How it works...

This recipe tackles two issues, namely the prevention of CSRF and session fixation, in Spring MVC applications. When it comes to session fixation, Spring Security provides default protection which invalidates the previous sessions but copies all session attributes to the newly created one. This mechanism is called the http.sessionManagement().sessionFixation().migrateSession() type of preventing session fixation attacks. But there are two more options developers can use, and these are newSession() and none(). newSession() is preferred for this recipe because it deletes the entire past sessions, including session data, which gives confidence that no exploits can penetrate through older sessions or use the session data. The method none() is the scariest because it does not delete any previous sessions.

On the other hand, deleting http.csrf().disable() means the security model enables CSRF support for the application. Enabling CRSF support means injecting or customizing the CsrfTokenRepository interface that will generate tokens to be stored in every specific session created by Spring Security.
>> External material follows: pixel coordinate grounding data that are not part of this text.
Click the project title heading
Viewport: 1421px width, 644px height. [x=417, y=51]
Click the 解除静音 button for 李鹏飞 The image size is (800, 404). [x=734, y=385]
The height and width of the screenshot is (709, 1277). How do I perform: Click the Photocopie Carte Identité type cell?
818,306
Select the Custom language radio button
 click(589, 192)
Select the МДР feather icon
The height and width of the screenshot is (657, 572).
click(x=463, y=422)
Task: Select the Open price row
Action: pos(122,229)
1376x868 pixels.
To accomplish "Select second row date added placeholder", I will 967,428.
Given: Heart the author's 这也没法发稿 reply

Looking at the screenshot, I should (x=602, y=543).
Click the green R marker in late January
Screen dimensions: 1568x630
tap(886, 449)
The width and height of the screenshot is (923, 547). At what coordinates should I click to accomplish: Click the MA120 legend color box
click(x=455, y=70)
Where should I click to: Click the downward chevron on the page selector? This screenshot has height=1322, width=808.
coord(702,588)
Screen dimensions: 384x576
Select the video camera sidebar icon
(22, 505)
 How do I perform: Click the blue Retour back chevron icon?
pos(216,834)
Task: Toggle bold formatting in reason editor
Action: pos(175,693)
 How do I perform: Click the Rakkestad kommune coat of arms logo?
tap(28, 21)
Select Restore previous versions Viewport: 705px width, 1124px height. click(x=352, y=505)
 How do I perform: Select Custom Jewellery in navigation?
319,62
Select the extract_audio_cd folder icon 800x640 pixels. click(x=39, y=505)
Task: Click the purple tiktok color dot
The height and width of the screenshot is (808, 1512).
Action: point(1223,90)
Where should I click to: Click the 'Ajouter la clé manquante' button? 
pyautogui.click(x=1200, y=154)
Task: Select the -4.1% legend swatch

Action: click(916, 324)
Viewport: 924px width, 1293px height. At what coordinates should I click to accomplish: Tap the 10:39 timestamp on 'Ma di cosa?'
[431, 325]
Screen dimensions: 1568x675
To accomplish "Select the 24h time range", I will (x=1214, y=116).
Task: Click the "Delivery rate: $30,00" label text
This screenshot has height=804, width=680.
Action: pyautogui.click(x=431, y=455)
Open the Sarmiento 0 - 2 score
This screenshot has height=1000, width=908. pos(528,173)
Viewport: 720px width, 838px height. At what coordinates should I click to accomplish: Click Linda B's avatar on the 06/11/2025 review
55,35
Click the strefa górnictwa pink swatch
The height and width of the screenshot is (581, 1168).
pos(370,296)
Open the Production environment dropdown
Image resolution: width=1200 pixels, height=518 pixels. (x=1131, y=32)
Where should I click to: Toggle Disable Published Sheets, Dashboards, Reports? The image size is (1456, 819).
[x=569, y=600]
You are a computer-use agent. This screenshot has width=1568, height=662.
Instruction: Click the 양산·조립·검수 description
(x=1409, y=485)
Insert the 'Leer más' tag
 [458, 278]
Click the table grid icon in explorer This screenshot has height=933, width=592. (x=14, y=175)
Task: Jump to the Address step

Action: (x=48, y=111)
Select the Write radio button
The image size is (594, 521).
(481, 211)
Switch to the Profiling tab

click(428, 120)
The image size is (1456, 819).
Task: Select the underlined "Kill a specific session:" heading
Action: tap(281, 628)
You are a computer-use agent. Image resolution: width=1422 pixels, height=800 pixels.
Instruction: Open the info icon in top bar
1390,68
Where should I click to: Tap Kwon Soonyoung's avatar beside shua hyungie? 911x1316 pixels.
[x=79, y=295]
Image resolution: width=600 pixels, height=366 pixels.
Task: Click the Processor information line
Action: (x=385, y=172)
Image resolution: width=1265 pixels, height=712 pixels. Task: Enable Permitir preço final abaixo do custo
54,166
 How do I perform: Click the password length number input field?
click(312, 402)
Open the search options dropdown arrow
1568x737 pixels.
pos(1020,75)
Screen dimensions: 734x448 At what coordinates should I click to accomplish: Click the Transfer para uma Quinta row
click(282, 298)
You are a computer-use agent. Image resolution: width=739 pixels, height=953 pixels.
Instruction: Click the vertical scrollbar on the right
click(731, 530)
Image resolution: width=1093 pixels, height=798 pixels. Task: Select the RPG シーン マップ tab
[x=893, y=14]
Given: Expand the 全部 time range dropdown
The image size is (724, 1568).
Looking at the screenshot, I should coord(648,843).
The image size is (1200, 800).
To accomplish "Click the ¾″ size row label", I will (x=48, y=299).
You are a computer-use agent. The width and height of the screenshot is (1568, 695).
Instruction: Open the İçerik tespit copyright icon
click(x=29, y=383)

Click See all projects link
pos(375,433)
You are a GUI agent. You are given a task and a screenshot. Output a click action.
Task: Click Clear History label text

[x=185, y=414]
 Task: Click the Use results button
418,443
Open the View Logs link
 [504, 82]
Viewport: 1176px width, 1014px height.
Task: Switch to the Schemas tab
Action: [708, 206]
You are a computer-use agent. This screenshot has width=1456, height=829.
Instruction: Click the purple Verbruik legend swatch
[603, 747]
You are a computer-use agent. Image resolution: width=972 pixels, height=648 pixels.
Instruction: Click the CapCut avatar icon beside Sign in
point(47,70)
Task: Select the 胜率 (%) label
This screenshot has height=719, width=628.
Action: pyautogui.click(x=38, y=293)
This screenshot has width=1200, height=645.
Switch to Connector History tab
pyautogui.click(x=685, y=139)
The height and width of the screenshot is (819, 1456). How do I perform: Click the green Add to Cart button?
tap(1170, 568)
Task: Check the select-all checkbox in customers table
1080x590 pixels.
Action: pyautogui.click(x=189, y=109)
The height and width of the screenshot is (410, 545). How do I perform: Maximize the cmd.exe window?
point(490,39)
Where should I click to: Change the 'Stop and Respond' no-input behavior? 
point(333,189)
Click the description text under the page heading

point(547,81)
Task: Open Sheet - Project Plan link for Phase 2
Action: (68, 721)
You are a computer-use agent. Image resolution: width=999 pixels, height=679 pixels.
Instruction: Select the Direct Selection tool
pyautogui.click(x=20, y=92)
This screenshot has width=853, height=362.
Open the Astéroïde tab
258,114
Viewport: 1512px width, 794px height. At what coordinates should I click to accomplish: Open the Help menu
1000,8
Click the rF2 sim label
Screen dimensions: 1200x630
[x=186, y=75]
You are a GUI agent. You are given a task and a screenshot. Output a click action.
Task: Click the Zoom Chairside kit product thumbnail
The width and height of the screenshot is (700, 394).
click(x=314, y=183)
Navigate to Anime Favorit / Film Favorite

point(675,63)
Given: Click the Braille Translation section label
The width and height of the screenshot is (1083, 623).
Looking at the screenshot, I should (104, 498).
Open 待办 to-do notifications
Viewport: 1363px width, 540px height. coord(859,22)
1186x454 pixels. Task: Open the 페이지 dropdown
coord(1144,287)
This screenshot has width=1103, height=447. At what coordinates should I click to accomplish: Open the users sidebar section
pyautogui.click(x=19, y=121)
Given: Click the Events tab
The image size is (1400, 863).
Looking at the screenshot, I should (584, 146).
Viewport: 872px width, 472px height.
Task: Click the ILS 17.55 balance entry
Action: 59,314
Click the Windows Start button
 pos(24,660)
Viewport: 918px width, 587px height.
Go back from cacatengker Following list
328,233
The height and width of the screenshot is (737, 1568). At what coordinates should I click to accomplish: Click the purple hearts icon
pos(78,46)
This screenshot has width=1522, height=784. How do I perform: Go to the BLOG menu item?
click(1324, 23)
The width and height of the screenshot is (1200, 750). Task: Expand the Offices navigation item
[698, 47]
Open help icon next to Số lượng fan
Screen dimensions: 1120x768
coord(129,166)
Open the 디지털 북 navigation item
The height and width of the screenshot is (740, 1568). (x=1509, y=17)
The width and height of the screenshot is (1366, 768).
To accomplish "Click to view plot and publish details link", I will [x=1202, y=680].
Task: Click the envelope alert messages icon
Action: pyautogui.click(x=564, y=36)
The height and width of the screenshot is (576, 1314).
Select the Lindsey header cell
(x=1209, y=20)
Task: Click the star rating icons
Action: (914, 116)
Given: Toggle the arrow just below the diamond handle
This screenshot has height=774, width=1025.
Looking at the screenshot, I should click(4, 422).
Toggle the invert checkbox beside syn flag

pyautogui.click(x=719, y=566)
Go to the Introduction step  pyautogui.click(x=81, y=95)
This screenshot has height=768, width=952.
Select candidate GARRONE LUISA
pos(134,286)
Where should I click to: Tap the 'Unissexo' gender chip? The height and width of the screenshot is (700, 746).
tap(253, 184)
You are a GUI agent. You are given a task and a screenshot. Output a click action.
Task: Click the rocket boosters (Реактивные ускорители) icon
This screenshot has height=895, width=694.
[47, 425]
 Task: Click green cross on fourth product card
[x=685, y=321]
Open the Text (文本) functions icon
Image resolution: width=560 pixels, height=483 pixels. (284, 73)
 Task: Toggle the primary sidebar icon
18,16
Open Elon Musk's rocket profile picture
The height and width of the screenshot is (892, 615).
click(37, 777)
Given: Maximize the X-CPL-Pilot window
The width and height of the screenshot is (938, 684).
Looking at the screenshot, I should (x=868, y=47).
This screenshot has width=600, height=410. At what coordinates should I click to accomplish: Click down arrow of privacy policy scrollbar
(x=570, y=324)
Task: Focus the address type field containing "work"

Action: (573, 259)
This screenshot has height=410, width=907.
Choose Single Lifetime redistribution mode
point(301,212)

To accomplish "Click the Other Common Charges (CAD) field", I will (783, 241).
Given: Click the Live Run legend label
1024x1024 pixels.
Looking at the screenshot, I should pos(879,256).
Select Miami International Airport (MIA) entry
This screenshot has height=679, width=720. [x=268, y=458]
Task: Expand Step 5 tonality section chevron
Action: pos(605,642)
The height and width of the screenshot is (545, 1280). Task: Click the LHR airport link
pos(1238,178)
The default repository is session-based and is derived from the HttpSessionCsrfTokenRepository class, but another solution is to implement OncePerRequestFilter to generate and store tokens without using any sessions. Customizing filters such as OncePerRequestFilter opens solutions for AJAX or plain JavaScript to interact with the tokenization processes through the retrieval of the two generated tokens, XSRF-TOKEN and X-XSRF-TOKEN.

This recipe uses org.springframework.security.web.csrf.CookieCsrfTokenRepository, which generates and stores the XSRF-TOKEN as cookie data:

In order for CSRF support to work with sessions, all form transactions and navigations must be in POST request transactions, with the use of the Spring Form tag library <form:form> to spare us from creating AJAX to manually generate and attach the token per view page. Any access to authenticated pages without the specified token will give users the HTTP status 404, which indicates that the application is sensitive to CSRF.

Anonymous pages are not included in the CSRF tokenization process, so hyperlinks and typical HTML forms can be used on these pages.